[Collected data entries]
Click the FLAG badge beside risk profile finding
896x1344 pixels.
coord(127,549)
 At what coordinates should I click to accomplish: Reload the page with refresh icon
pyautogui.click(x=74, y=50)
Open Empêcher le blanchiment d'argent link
* * *
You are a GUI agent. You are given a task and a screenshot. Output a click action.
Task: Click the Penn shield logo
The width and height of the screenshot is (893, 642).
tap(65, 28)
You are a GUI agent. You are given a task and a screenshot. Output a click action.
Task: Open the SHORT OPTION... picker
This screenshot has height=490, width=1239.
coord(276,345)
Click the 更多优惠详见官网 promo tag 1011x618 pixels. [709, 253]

◆ TASK STATEMENT: Retype only this portion of the data above: the line containing "Click the FLAG", the line containing "Open Empêcher le blanchiment d'argent link", and all lines between them, exactly.

◆ RESULT OF THE TASK:
Click the FLAG badge beside risk profile finding
896x1344 pixels.
coord(127,549)
 At what coordinates should I click to accomplish: Reload the page with refresh icon
pyautogui.click(x=74, y=50)
Open Empêcher le blanchiment d'argent link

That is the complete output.